#### [What the exercise asks]
Please write out exactly the lines from the one with "Instruction: Open Settings" through the end of the data below, both ends included, and omit any pictures.

-- Data for analysis follows --

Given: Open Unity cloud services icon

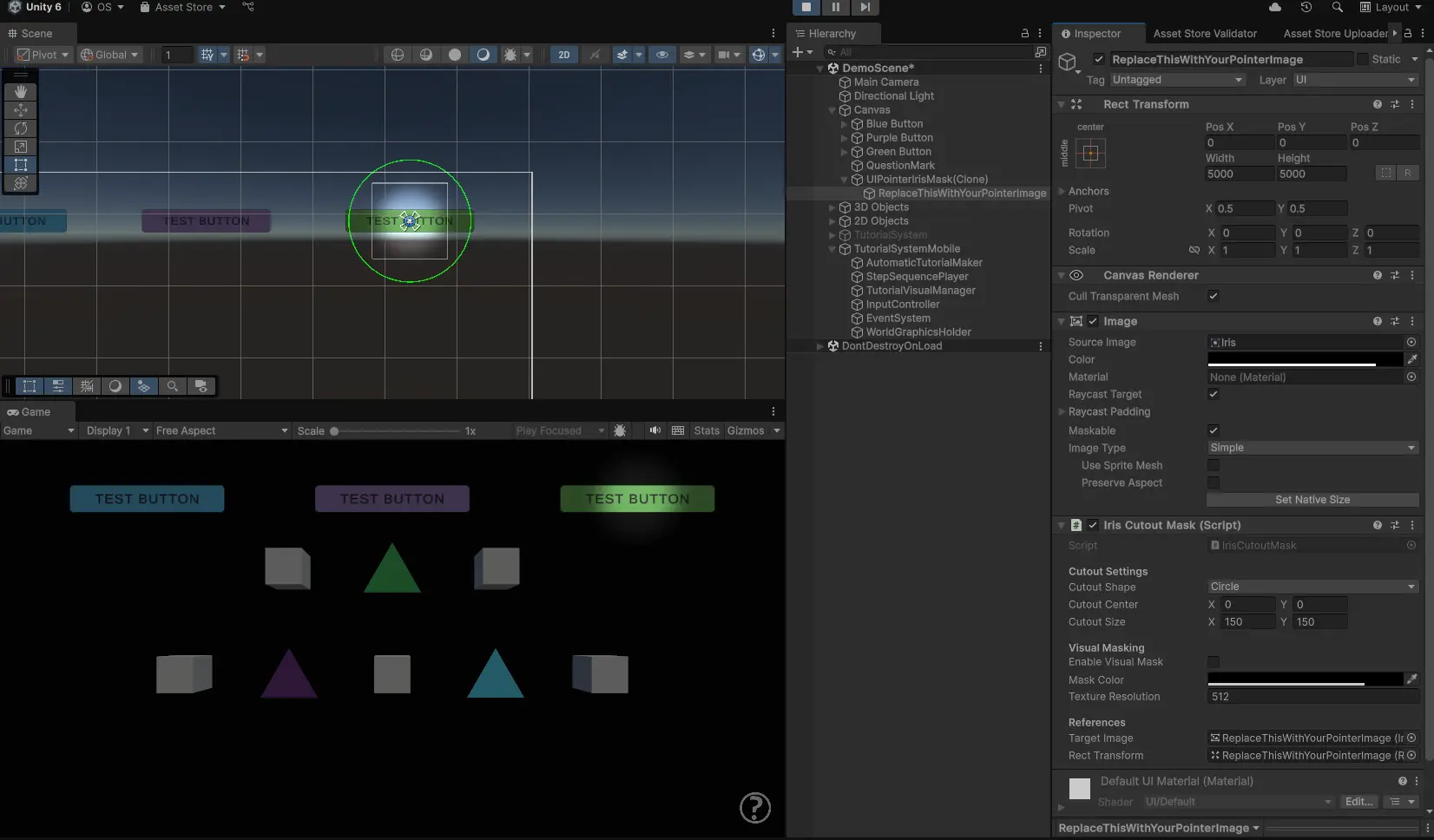Looking at the screenshot, I should [x=1274, y=7].
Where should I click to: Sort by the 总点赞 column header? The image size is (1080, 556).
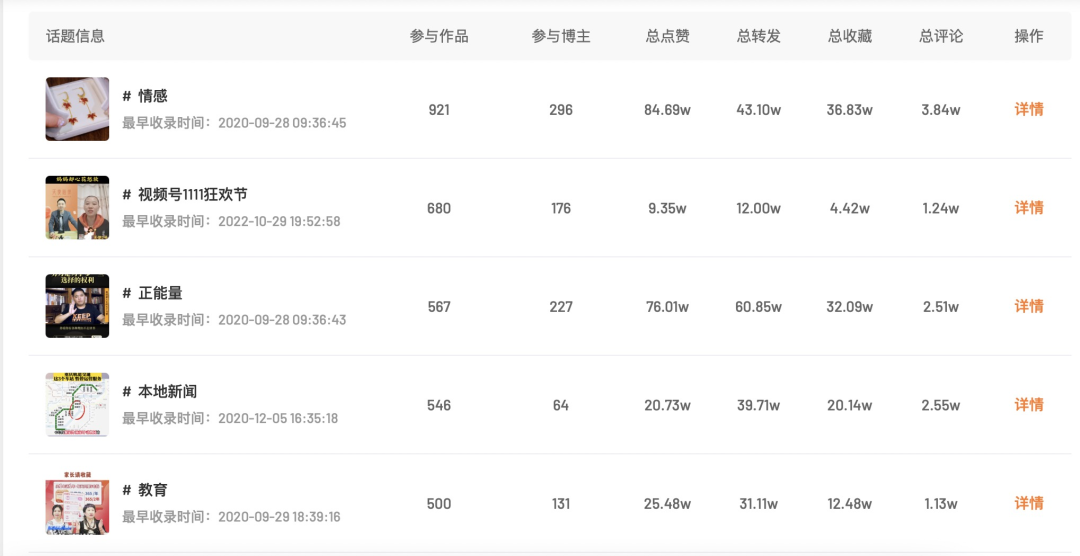(x=667, y=36)
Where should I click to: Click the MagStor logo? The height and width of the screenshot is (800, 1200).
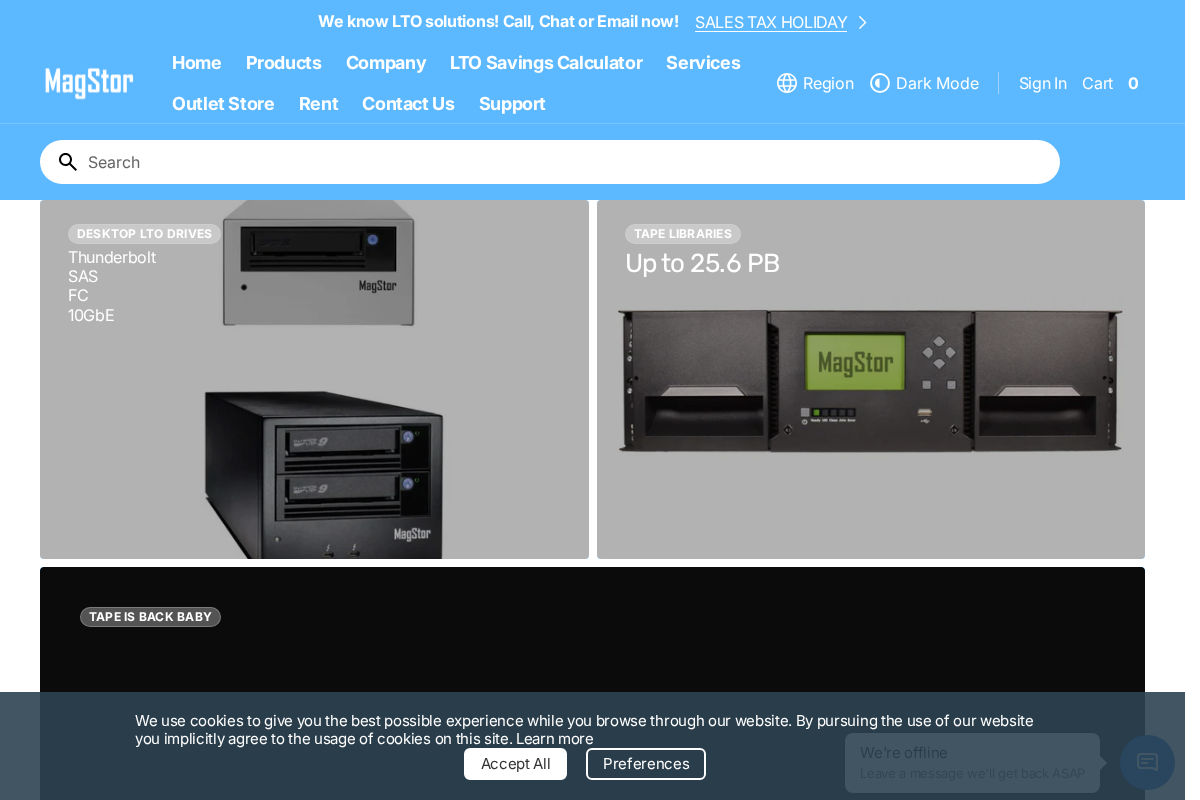coord(89,83)
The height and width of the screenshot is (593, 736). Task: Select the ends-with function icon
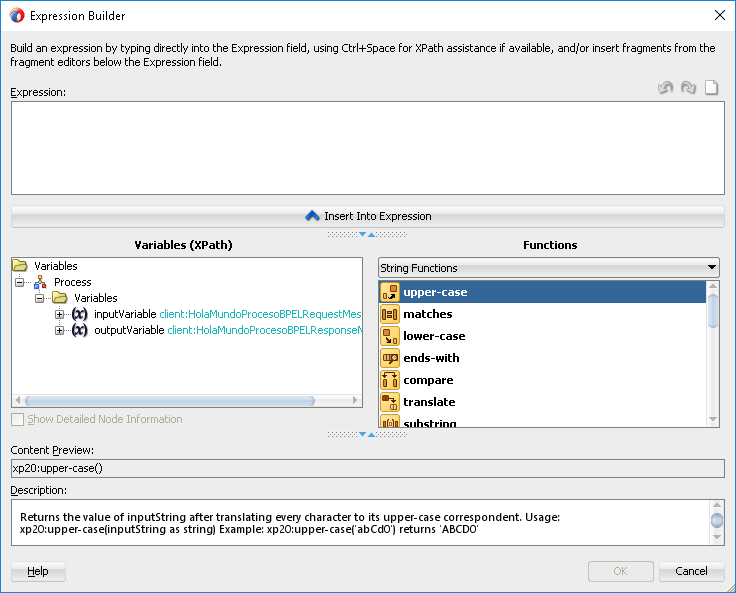(x=390, y=358)
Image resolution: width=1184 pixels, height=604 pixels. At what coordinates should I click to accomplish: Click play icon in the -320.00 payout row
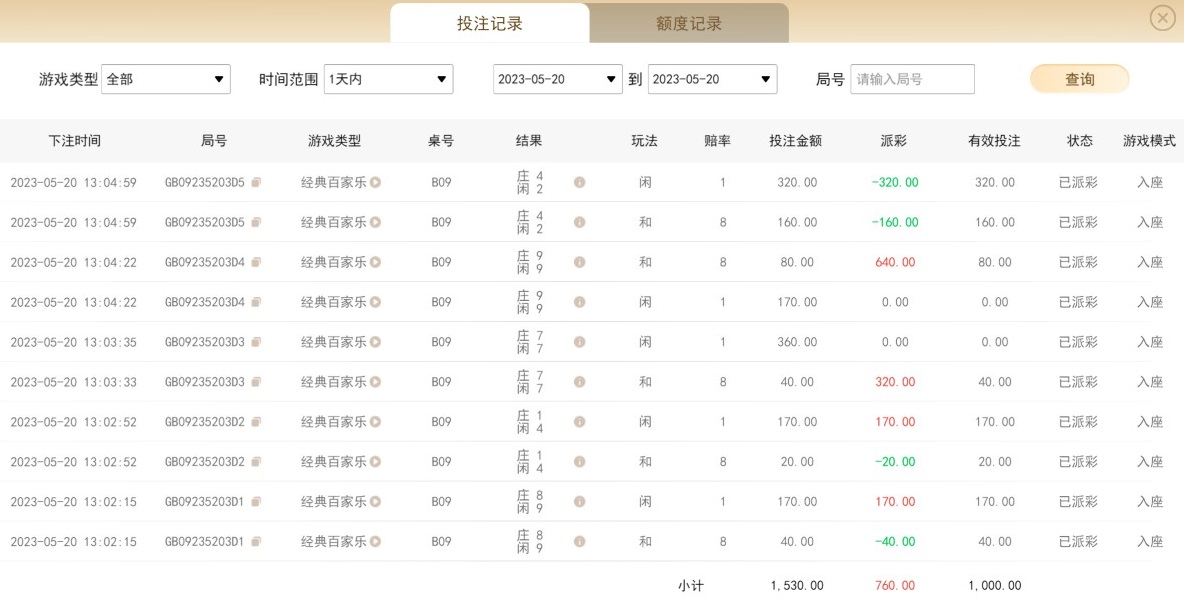tap(375, 183)
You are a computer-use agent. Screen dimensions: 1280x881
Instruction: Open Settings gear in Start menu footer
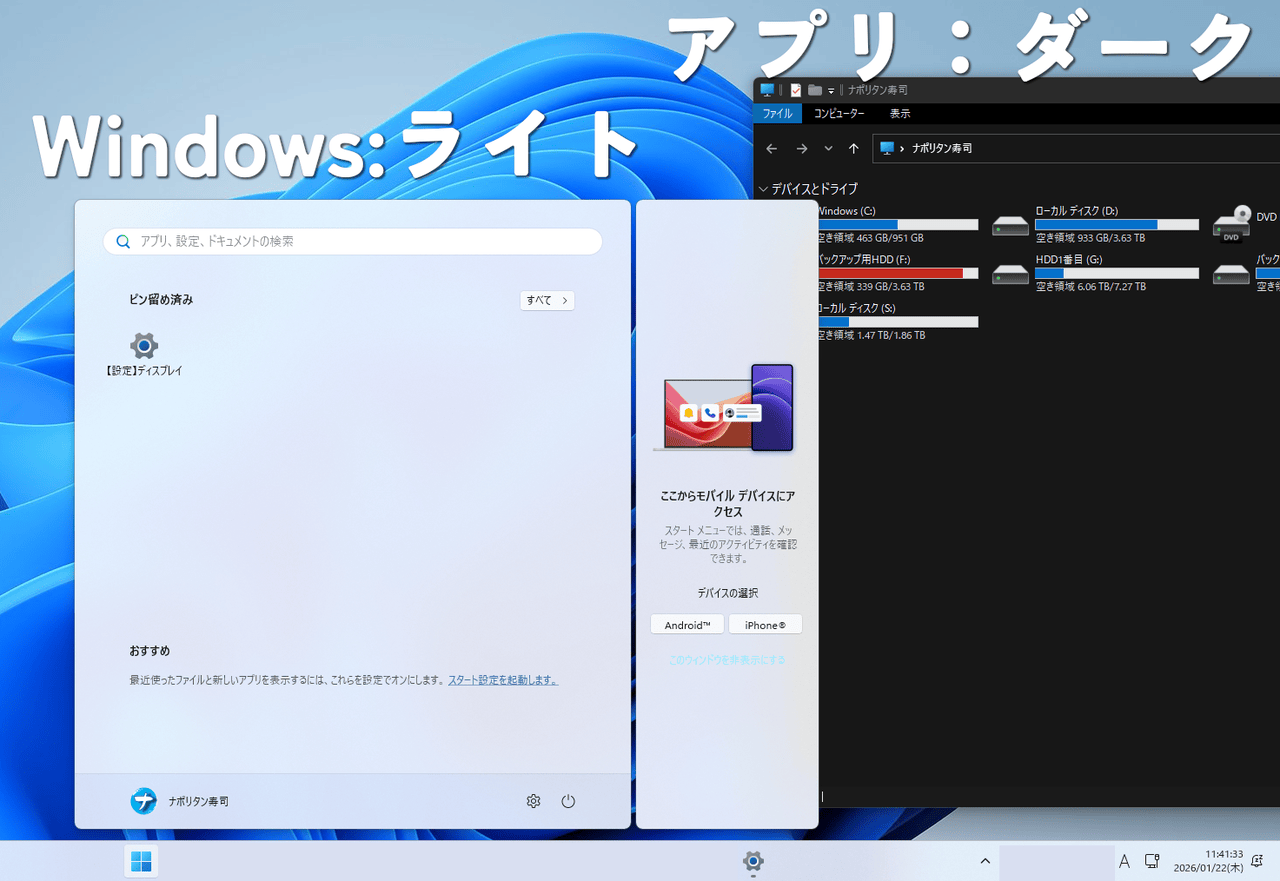click(533, 801)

-- Data for analysis concluded --

#### [Response]
Instruction: Open Settings gear in Start menu footer
click(533, 801)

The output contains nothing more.